_Your instructions:_
Of the entries below, return exactly those lines that fall between the one containing "Open the All Domains dropdown" and the one containing "Select the chat bubble icon in the sidebar", the two end lines included.

Data excerpts
★ ★ ★
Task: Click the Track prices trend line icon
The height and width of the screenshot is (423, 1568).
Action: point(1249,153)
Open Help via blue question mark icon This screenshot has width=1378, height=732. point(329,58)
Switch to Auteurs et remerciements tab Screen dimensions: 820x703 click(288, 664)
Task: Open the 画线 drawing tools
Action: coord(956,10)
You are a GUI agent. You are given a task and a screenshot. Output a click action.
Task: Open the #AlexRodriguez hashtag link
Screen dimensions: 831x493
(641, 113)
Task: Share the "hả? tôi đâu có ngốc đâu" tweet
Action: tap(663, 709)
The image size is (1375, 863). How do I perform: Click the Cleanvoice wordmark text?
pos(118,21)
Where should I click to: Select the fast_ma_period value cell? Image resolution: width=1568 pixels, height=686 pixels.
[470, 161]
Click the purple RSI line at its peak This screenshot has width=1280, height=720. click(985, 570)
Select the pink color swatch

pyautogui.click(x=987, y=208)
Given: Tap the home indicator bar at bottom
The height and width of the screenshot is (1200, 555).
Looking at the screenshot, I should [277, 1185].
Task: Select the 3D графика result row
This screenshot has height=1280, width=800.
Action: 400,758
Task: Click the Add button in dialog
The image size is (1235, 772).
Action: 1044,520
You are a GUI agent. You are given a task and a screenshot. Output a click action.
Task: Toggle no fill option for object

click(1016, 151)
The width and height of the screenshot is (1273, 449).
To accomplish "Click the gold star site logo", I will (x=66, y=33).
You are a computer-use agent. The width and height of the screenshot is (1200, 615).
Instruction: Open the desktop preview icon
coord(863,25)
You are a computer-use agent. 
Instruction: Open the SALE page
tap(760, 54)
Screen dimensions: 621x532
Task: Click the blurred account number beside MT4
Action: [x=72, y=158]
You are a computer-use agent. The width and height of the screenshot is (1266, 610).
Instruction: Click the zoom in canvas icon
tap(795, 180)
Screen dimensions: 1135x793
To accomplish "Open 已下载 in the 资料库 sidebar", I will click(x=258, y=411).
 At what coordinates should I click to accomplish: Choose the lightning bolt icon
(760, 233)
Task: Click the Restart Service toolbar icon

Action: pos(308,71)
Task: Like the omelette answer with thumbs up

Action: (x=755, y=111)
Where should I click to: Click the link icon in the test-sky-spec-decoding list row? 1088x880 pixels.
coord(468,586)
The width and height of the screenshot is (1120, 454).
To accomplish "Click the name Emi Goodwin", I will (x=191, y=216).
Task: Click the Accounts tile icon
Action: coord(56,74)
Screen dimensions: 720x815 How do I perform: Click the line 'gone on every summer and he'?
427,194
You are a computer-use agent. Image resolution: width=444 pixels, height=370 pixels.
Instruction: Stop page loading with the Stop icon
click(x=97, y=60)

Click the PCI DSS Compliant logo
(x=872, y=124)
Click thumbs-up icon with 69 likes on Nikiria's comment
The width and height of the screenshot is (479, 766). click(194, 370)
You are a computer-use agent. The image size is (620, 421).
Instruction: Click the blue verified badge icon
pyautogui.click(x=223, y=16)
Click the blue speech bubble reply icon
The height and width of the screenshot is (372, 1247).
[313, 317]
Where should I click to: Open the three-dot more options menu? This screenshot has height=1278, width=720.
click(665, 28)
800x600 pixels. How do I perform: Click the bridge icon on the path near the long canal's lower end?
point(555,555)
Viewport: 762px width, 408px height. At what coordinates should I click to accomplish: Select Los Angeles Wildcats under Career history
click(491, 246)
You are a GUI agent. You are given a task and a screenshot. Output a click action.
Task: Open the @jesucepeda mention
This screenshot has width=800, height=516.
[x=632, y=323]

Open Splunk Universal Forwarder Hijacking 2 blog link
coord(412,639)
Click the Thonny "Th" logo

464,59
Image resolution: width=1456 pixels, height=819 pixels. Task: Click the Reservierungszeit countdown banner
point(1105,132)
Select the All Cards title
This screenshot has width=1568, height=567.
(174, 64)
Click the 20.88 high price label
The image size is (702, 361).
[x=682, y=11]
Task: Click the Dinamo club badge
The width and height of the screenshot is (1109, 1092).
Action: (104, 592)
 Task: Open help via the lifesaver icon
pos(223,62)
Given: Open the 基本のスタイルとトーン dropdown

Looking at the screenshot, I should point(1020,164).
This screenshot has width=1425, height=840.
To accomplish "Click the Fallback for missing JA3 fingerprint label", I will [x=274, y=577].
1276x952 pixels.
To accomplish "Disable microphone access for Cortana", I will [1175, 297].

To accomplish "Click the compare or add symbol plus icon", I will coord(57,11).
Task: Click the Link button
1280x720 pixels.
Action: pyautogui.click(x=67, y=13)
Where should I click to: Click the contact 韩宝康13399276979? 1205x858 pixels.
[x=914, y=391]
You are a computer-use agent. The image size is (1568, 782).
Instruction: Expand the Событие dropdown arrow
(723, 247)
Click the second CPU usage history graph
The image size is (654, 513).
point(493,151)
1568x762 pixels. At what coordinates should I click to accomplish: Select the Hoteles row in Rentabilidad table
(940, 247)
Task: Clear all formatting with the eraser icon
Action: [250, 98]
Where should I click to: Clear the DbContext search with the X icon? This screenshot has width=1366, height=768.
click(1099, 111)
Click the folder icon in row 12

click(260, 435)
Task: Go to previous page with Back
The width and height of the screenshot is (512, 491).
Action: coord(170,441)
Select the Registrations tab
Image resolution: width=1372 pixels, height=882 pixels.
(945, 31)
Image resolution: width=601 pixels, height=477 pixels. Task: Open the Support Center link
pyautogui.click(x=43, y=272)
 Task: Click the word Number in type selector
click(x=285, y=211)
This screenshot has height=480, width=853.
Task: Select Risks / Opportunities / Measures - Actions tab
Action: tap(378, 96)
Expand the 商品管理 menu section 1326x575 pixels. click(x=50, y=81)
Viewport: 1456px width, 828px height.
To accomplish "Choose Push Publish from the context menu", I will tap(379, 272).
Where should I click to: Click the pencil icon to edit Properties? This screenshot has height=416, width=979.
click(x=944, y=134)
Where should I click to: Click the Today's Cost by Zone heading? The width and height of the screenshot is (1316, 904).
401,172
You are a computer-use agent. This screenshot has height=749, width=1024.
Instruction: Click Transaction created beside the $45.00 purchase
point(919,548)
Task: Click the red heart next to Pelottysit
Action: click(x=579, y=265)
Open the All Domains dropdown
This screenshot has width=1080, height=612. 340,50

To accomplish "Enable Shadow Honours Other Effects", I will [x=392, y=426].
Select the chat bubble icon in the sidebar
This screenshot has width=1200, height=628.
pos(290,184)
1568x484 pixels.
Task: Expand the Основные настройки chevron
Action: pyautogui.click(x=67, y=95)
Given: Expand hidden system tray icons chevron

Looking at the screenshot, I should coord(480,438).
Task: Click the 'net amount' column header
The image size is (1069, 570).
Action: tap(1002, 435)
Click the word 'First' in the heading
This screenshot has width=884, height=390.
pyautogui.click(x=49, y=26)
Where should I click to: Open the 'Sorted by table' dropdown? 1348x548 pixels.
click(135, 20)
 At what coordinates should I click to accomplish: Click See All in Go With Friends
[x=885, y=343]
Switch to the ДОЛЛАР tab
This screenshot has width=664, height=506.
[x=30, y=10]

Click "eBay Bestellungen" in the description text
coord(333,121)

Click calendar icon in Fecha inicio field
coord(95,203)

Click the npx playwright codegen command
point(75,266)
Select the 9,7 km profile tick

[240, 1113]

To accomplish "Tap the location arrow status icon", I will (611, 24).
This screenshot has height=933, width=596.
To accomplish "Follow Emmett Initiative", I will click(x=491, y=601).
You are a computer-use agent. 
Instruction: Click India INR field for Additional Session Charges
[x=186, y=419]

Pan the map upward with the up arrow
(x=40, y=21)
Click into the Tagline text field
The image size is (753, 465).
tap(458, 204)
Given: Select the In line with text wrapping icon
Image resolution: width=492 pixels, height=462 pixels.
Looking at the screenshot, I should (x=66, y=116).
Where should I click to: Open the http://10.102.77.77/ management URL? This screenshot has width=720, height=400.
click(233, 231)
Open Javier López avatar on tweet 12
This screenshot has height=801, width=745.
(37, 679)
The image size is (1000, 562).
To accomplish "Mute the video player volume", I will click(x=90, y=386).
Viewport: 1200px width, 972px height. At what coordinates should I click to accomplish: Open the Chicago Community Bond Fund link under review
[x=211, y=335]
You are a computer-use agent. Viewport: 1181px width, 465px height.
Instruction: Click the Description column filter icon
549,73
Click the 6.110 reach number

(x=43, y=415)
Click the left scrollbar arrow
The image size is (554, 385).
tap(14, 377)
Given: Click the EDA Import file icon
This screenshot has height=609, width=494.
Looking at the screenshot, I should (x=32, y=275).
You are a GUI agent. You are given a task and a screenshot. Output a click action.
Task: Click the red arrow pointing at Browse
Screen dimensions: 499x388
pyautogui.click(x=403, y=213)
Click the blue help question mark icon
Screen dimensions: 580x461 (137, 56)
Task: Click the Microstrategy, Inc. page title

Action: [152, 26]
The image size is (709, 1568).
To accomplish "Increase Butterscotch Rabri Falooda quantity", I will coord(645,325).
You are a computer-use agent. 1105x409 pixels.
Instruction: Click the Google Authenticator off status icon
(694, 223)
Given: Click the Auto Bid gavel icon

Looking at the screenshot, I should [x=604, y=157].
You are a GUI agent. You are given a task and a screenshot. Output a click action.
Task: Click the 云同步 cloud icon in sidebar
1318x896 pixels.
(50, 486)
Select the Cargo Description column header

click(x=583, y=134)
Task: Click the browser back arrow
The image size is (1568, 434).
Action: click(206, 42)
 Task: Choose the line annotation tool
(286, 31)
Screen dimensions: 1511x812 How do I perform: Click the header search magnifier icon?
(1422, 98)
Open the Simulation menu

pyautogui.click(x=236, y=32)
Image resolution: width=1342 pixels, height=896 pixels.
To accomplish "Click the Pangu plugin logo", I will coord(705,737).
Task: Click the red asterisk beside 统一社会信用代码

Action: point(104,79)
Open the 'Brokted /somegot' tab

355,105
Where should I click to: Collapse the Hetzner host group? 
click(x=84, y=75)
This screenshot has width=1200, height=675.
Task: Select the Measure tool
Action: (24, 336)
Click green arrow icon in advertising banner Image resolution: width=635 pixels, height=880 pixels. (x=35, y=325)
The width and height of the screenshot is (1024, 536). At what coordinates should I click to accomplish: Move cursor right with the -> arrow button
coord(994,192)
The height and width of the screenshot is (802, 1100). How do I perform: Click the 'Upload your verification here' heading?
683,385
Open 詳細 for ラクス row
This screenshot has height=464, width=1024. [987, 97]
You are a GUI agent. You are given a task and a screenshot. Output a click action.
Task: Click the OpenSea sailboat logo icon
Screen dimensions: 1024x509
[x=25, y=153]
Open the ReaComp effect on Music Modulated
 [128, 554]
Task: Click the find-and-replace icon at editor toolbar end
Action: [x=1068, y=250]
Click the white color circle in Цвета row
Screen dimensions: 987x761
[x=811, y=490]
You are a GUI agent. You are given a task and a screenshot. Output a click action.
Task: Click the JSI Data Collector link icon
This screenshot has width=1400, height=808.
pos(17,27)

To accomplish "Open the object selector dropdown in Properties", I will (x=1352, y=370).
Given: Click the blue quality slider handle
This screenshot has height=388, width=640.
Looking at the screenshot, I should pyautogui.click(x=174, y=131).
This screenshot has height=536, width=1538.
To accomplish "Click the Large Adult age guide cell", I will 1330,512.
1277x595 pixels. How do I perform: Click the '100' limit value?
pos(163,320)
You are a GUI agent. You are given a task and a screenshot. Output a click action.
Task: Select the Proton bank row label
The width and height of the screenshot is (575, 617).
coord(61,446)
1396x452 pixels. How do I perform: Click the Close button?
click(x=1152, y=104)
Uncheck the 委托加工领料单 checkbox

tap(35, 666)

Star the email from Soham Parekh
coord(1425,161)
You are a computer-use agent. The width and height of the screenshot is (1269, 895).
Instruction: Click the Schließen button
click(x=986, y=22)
★ ★ ★
_Output for this exercise:_
Open the All Domains dropdown
This screenshot has width=1080, height=612. 340,50

To accomplish "Enable Shadow Honours Other Effects", I will [x=392, y=426].
Select the chat bubble icon in the sidebar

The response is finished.